Topological Regard to Graphene: Elucidating the Morphology-Strain Correlation

TL;DR

This paper applies topological concepts to study the morphology and strain correlation in wrinkled graphene, demonstrating a novel platform for controlling wrinkle formation and strain distribution through compression on water.

Contribution

It introduces a topological approach to analyze graphene's morphology-strain relationship and presents an efficient method to control wrinkle evolution via water compression.

Findings

Correlation between morphology and strain distribution in wrinkled graphene

A new platform for precise control of wrinkle generation and evolution

Transformation of graphene into a 3D landscape through buckling

Abstract

Graphene, dubbed as a two-dimensional material represents the topological concept of "surface" embedded in a three-dimensional space.
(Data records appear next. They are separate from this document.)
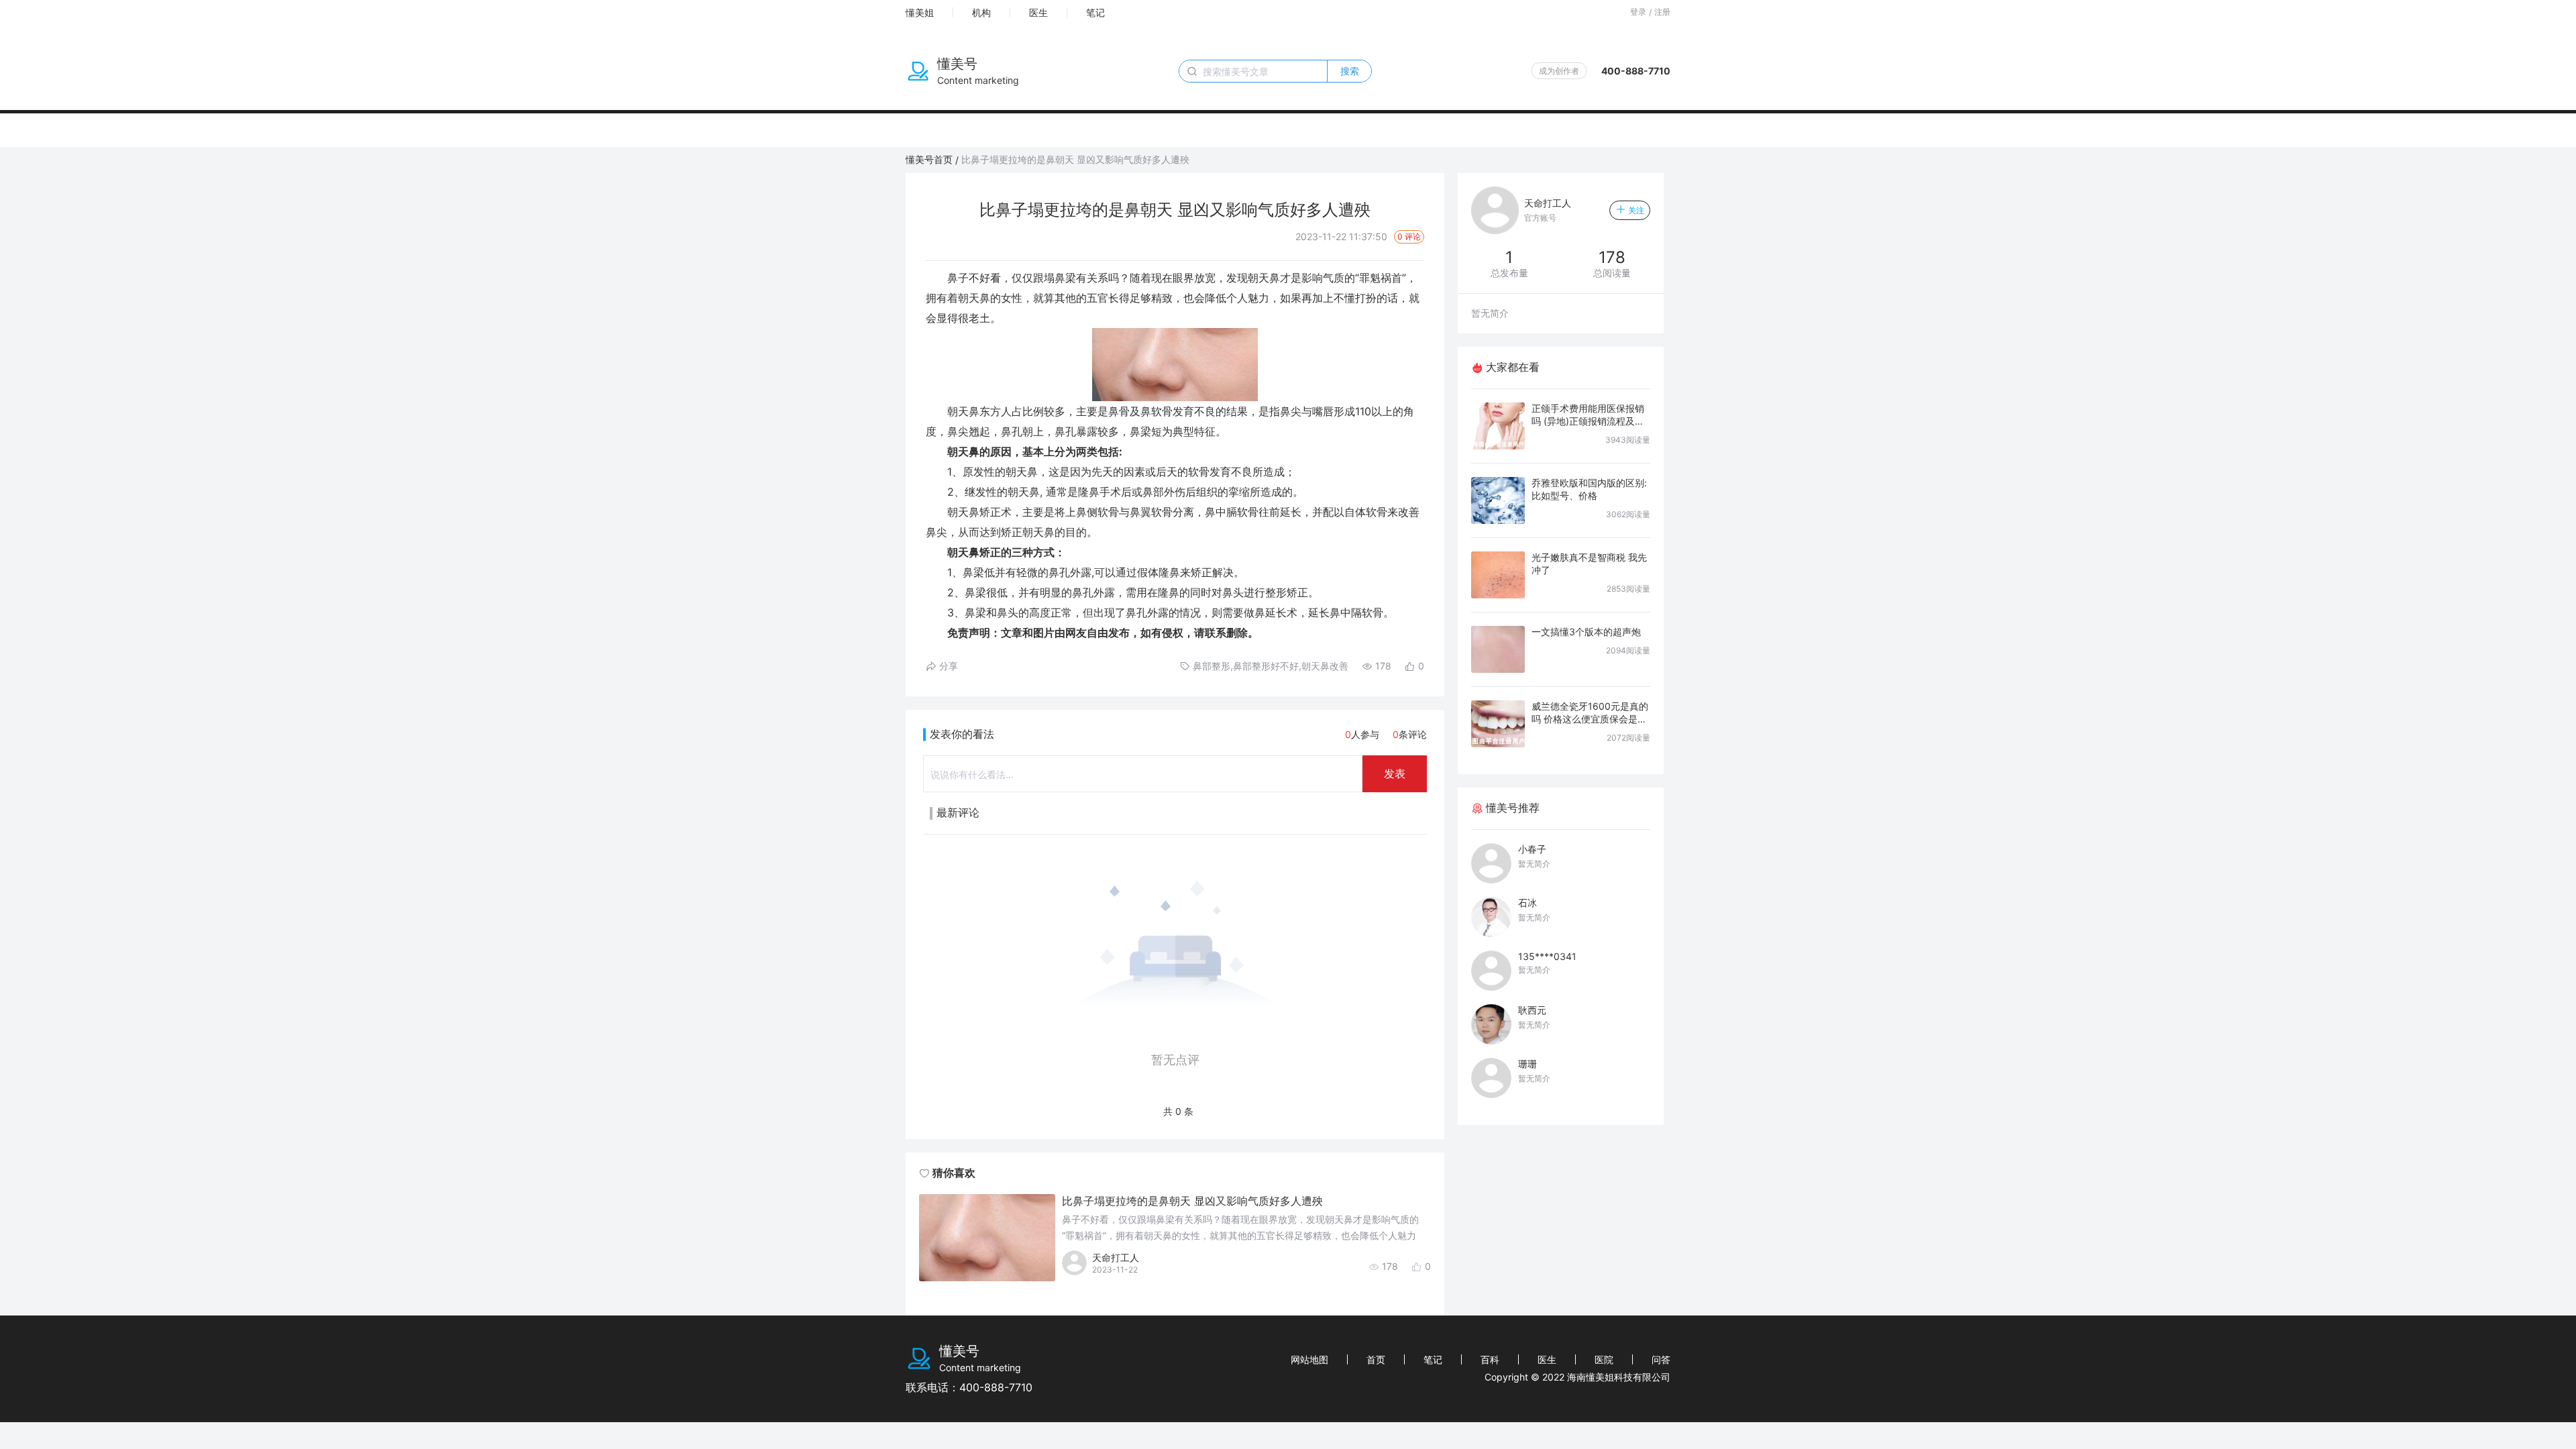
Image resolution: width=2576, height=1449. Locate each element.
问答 (1661, 1359)
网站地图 (1309, 1359)
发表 (1394, 773)
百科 (1490, 1359)
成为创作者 (1559, 71)
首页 (1375, 1359)
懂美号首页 (929, 159)
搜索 (1349, 70)
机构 (981, 12)
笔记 (1095, 12)
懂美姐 (920, 12)
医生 (1038, 12)
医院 (1604, 1359)
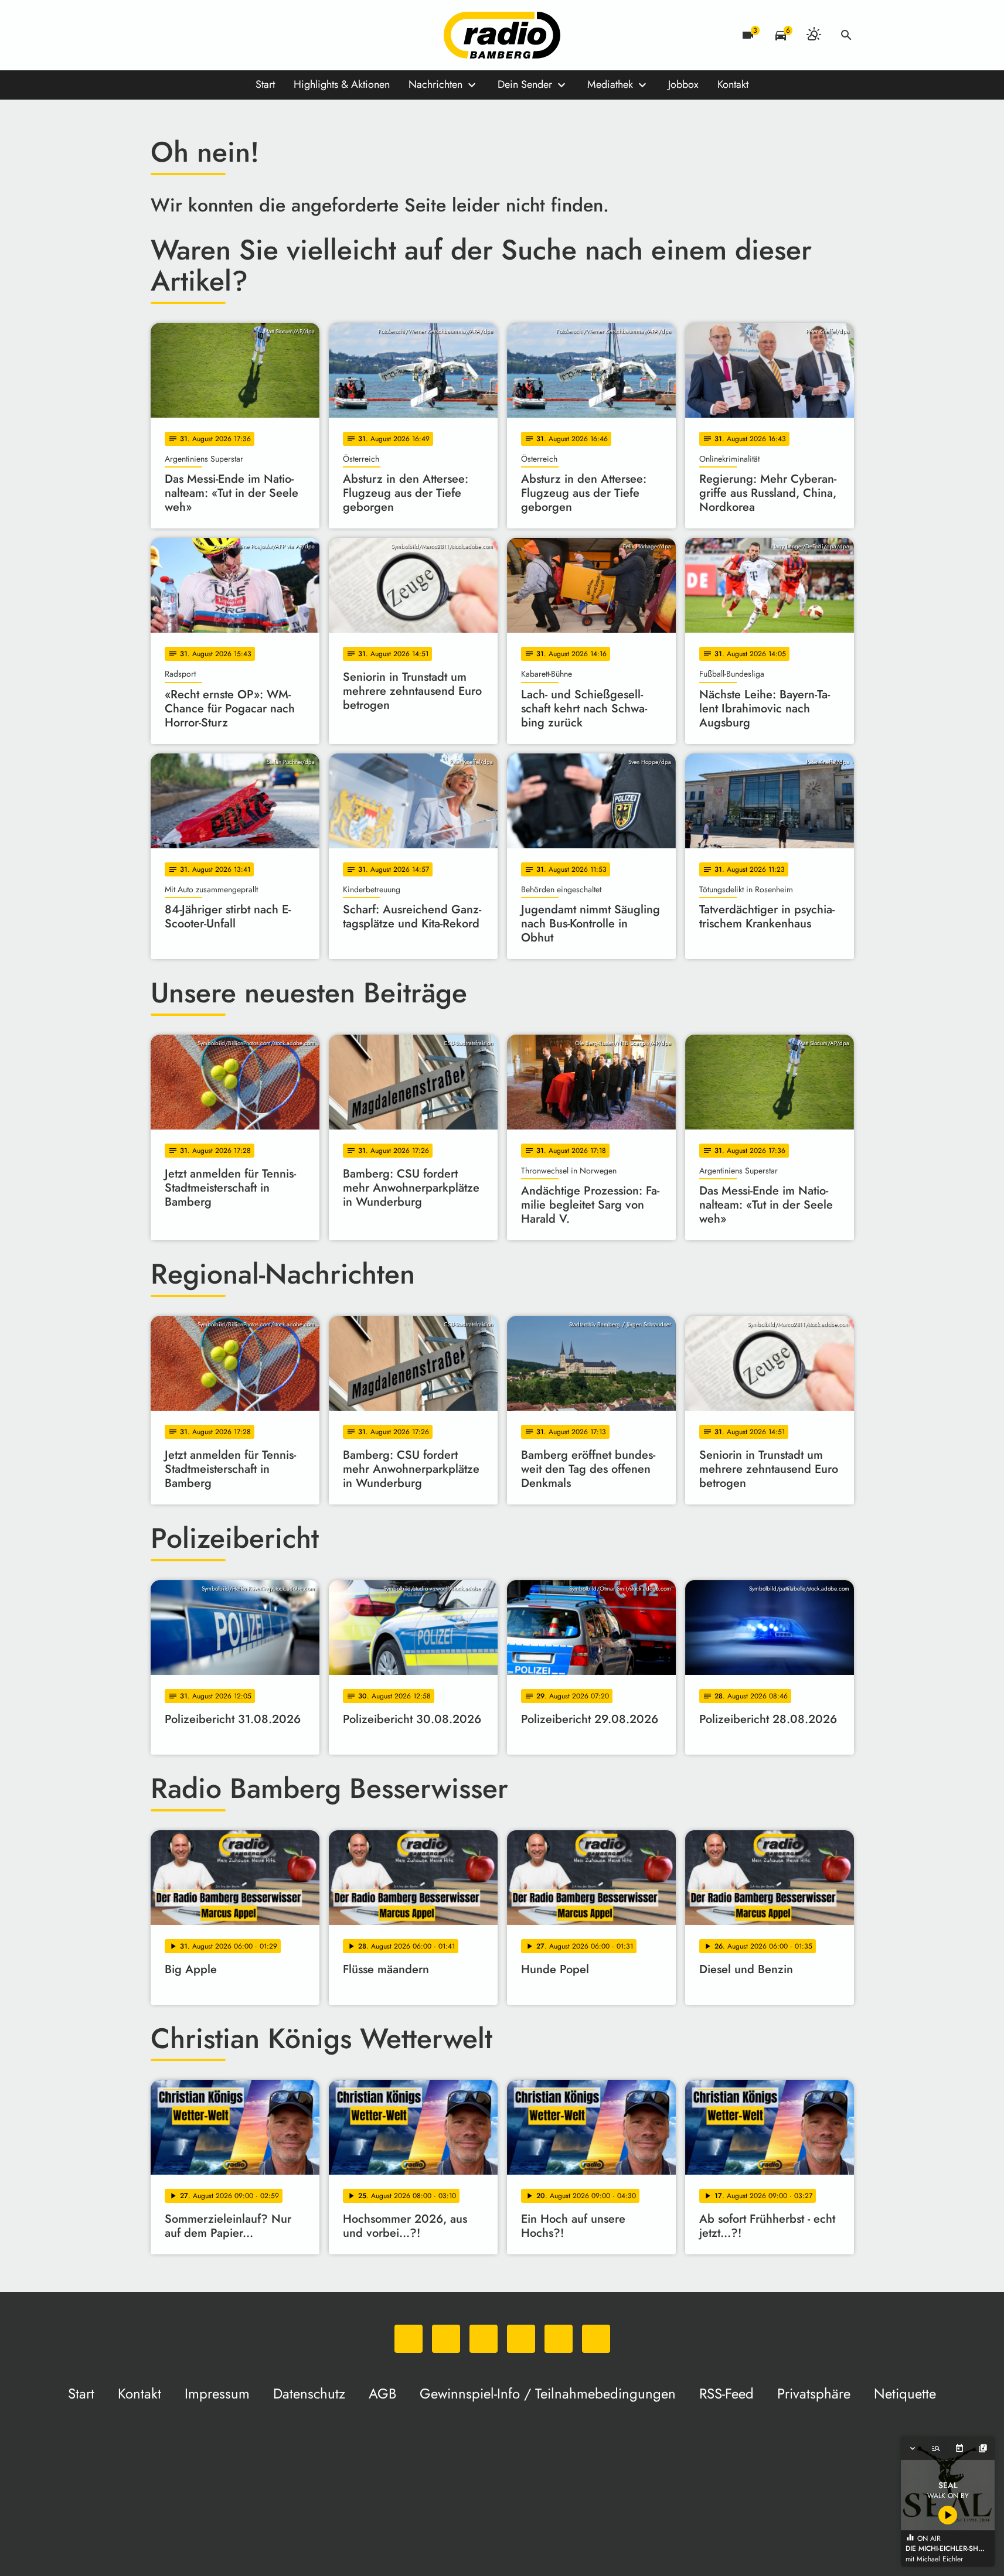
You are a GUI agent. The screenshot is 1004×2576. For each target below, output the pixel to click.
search (846, 35)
This regard enables to employ existing theories/tools in topology to understand different properties/observations in graphene. Under the light of the long-established "Gauss's Theorema Egregium" we study wrinkled graphene, observing a peculiar correlation between morphology and strain distribution. Compressing graphene on water serves as an effectual platform to realize wrinkles; we explain the evolution of the wrinkles and the global distribution of the strain field while progressing the compression. The introduced platform in this paper offers an efficient approach to precisely control the generation and evolution of the wrinkles, transforming into a naturally occurring 3D landscape as a result of graphene buckling.